Finance minister Brian Lenihan will soon have to decide whether to sign off on a repayment schedule of the tens of millions of euro Sean FitzPatrick owes Anglo Irish after a court granted the bank's former chairman a so-called order of protection from his creditors, the Sunday Tribune has learned.


FitzPatrick, who owes Anglo Irish at least €70m, will now seek to sit down in person with representatives of the nationalised lender to help strike an agreement with the bank he used to run, in a process that will need to be eventually approved by Lenihan.


Fergus O'Dowd, a Fine Gael TD, questioned whether any arrangement that FitzPatrick strikes with Anglo Irish should be kept secret. O'Dowd said he plans to ask questions this week in the Dáil about "the arrangement" between "the taxpayers' bank Anglo and its former chairman Mr FitzPatrick" .


The court granting FitzPatrick the order of protection was held in private session. The Sunday Tribune understands that holding such sessions in private remains contentious in legal circles because there is no apparent statutory basis for doing so.

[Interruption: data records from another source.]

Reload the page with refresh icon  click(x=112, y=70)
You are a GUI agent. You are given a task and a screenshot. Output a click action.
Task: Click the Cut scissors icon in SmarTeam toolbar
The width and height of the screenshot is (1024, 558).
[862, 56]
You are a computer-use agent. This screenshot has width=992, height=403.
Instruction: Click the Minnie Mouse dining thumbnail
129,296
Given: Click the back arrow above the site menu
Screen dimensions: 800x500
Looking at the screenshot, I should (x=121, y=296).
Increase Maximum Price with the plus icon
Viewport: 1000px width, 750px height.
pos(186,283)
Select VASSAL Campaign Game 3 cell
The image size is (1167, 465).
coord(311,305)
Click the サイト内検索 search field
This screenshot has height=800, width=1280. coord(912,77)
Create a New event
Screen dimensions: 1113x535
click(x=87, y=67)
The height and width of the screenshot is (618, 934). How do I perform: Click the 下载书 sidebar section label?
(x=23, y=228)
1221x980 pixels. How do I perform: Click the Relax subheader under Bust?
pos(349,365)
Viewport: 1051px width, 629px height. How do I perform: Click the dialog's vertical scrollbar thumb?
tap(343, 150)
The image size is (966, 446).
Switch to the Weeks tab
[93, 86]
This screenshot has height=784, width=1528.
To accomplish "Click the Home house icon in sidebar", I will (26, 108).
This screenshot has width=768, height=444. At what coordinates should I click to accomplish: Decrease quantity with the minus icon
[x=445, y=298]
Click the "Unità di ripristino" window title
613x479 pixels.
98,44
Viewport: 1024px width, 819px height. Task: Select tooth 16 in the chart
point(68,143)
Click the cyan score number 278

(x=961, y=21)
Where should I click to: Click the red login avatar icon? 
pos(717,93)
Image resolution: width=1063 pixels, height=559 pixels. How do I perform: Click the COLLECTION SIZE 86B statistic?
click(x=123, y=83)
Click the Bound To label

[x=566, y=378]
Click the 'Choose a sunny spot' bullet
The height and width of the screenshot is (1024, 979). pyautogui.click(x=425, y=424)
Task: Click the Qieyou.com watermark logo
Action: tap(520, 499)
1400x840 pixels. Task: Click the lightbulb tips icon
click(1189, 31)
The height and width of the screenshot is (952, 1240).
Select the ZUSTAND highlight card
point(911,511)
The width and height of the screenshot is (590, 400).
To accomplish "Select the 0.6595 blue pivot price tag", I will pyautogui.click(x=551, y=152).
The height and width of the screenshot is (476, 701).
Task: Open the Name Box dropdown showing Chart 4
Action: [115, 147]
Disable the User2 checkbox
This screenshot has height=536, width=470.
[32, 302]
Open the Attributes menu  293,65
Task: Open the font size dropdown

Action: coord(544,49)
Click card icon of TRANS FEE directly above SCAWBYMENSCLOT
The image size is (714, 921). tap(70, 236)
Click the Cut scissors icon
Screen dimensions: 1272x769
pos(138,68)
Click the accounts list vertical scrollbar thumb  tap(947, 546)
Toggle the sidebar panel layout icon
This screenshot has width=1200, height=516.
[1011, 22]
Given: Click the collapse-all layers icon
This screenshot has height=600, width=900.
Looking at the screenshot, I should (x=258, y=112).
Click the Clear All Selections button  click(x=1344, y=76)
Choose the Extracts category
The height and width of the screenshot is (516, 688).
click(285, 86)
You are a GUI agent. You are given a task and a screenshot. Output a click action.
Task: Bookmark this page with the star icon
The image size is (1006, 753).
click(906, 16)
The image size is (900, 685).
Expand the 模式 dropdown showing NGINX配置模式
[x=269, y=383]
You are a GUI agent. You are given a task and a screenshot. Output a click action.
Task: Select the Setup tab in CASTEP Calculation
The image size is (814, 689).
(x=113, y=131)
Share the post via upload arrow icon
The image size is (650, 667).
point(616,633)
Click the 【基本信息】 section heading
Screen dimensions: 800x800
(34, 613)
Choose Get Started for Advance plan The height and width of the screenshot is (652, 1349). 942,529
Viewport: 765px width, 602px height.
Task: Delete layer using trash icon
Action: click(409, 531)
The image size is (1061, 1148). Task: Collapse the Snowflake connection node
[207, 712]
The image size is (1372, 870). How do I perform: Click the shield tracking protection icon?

Experts say that court-approved protection, a first step in a scheme of arrangement as an alternative to bankruptcy, was usually sought by debtors anticipating imminent bankruptcy proceedings.


If enough creditors back Fitzpatrick's proposal, the scheme will give him more privacy from public scrutiny over the nature of the debts he owes Anglo and the assets he owns around the world than if he had faced standard bankruptcy proceedings, some legal experts say.


Michael Staines, Sean Fitzpatrick's solicitor, was not available on Friday. The Department of Finance said it had no comment to make.